The Botanic Garden and Botanical Museum Berlin-Dahlem (BGBM, http://www.bgbm.org) based at Freie Universität Berlin (FUB) provides a combination of international collaborative efforts and scientific production in both systematic research and biodiversity informatics. The BGBM is one of the leading natural history research institutions in Europe and maintains extensive scientific collections of herbarium specimens (about 3.5 million), one of the world's largest living plants collections, as well as the most complete botanical library in Germany. It early specialised in the development and implementation of protocols, data standards, and software for international networking of distributed and heterogeneous biodiversity information. The main focus in biodiversity informatics are on digitization, networking, and interoperability of collection data as well as modelling taxonomic workflows and taxonomic data processing (http://www.bgbm.org/biodivinf/).

The BGBM hosts numerous databases and information systems and is connected with a Gigabit backbone and Gigabit connection to the GÉANT network via GWIN. In July 2011, the BGBM started a 3 year project (reBiND, http://reBiND.bgbm.org) funded by the Deutsche Forschungsgemeinschaft (German Research Foundation) with the aim to develop cost-efficient workflows for rescuing legacy biodiversity databases. reBiND workflows will combine software tools for transforming data stored in outdated database systems into well-documented, standardized, and commonly understood XML-formats with a system for storing, documenting, and publishing the information as a web service. reBiND closely cooperates with the CODATA Data at Risk Task Group and will help to rescue threatened biodiversity databases urgently needed to address pressing scientific questions in a rapidly changing environment.


Dominion Astrophysical Observatory

The Astrophysical Observatory (DAO), now also known through the title Herzberg Institute of Astrophysics (HIA), of which it is part, is Canada's largest (though not oldest) optical astronomical observatory. Dating from 1918, it grew from Ottawa astronomer J.S. Plaskett's desire for a site which experienced better observing conditions than were routine at the Dominion Observatory in Ottawa, and which would be equipped with the largest telescope then known - a reflector of diameter 72 inches, or 1.8 metres - where its users could better carry out forefront research. While the environs of Victoria in BC were not of the quality of those of the coastal mountains of California, Plaskett's compromise of an adequately good site, reasonable proximity to a city and University, plus the fact that a railway ran past the foot of the hill that he had earmarked, brought about the founding of a research institution that was, and always has been, heavily focussed on observational astronomy.

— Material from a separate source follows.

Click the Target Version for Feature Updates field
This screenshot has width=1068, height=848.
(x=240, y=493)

Today the DAO pursues a range of research projects that literally span the universe, from solar-system objects via stars to external galaxies and cosmology, and most researchers base their work on data acquired by major telescopes (necessarily overseas) or from space missions. A significant portion of the staff effort is also nowadays directed towards the development and construction of instrumentation for Canada's telescopes in Hawaii and Chile.

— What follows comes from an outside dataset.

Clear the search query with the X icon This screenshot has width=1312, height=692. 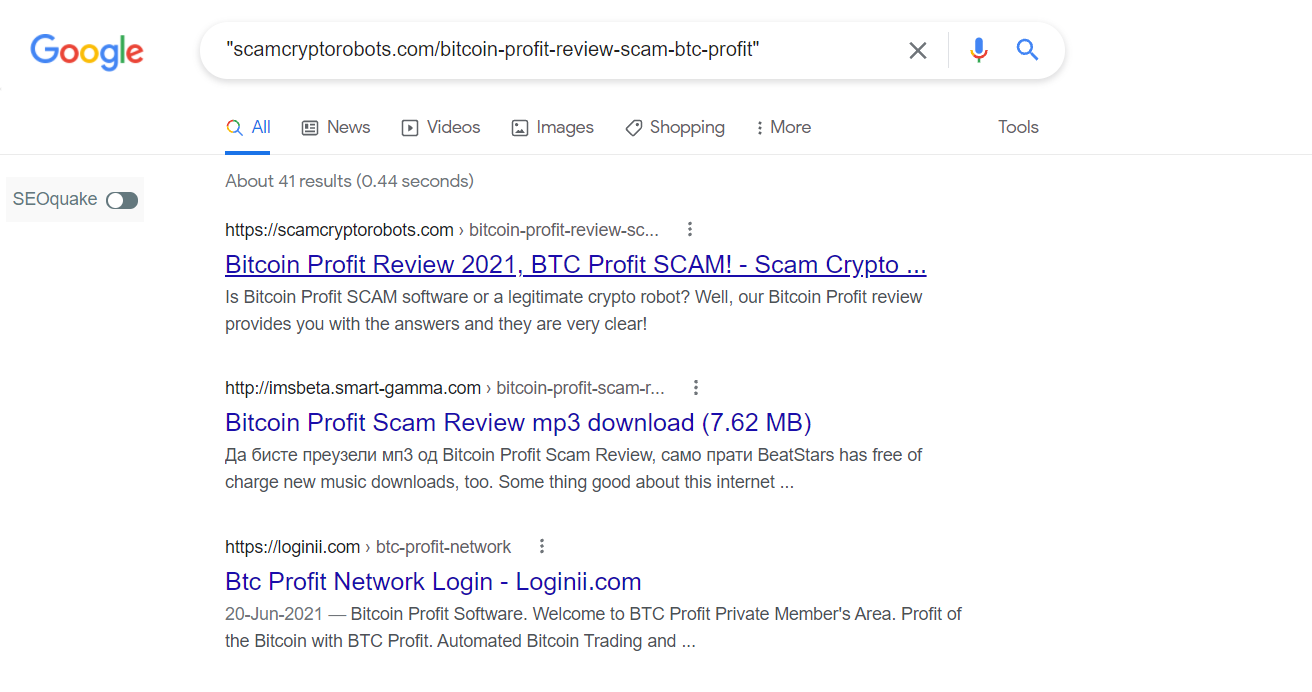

From the inauguration of the big telescope in 1918 until the 1980s, all observations made with it were on photographic plates. Observational astronomers never discard data, with good reason - celestial objects change in a multitude of ways, and the ability to return to some former observations can be crucial in clinching the period of a binary system or the magnitude (as well as the period) of brightness changes. A second telescope, smaller in aperture (48 inches, or 1.2 metres) but capable of much higher spectral resolution, was added in 1961. Even though observing had become almost completely digital by the 1990s, the plates remain, catalogued and stored in fair condition in the DAO basement. The photographic archive of the 72-inch telescope totals over 93,000 spectra; that of the 48-inch adds another 16,500.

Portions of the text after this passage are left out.